* About this task
Quote each line of the material verbatim, without the pictures.

* Data shown
☆ ☆ ☆

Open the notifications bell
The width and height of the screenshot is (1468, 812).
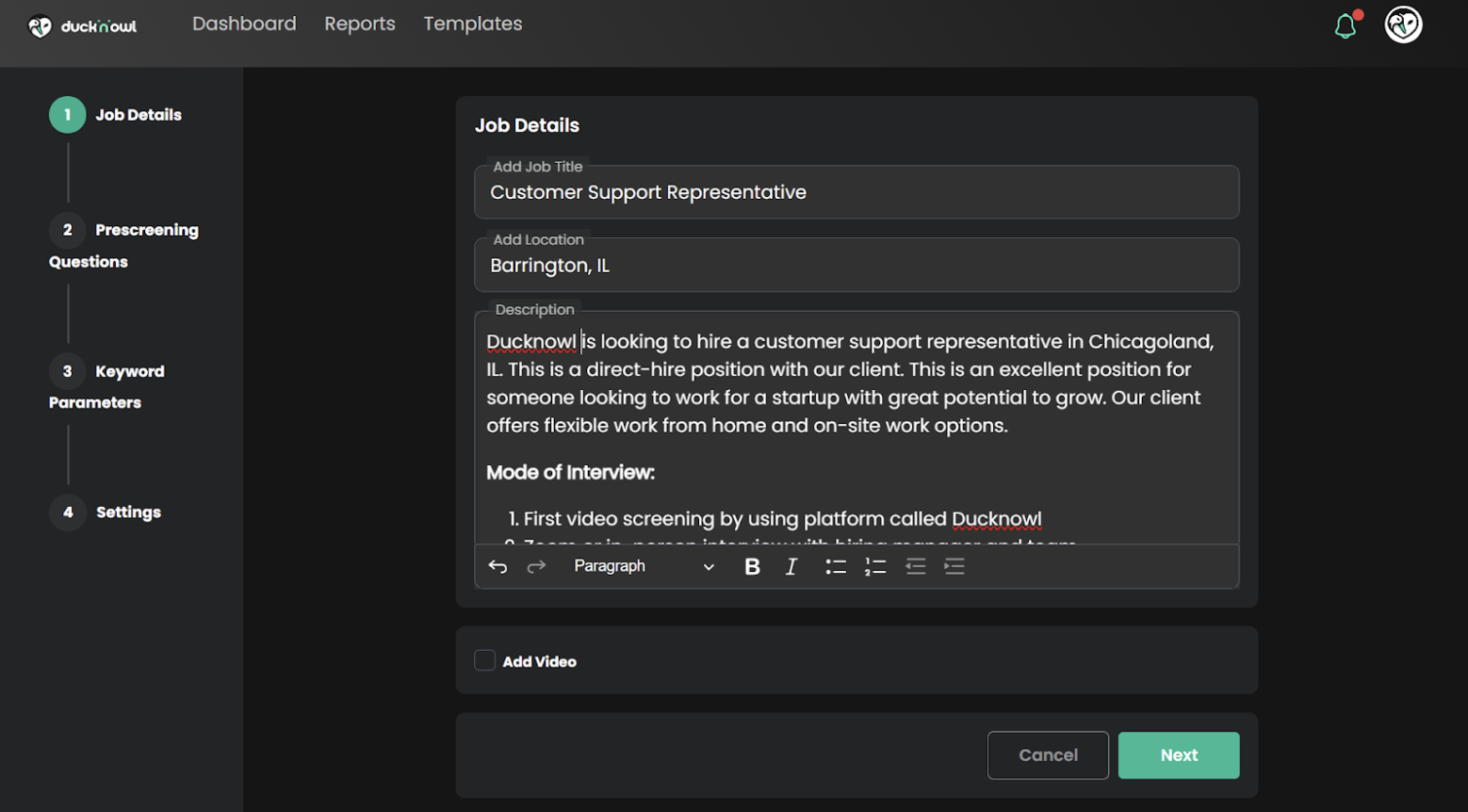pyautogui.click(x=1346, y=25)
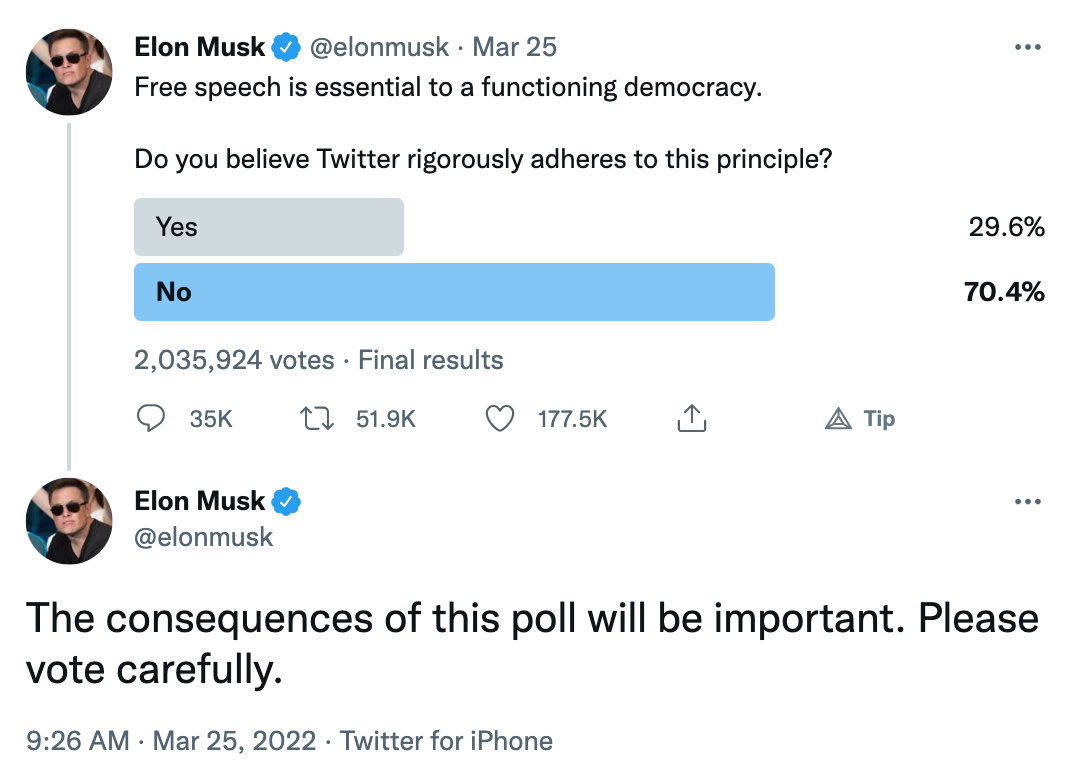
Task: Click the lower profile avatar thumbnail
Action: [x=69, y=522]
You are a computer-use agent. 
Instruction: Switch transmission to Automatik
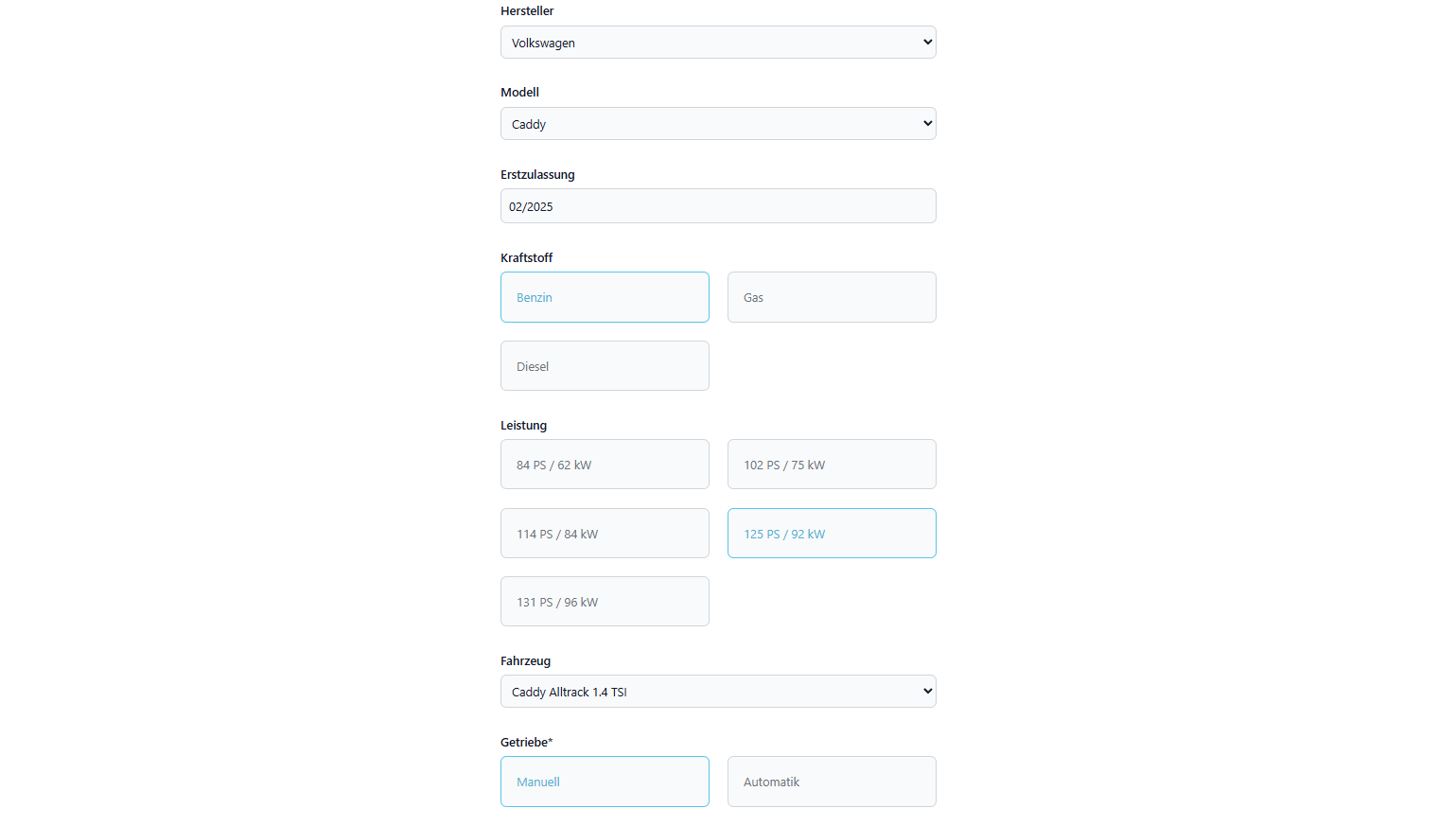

☆ ☆ ☆

* Written solution
Open the notifications bell
The width and height of the screenshot is (1468, 812).
pyautogui.click(x=1346, y=25)
Task: Click the lower profile avatar thumbnail
Action: [x=69, y=522]
You are a computer-use agent. 
Instruction: Switch transmission to Automatik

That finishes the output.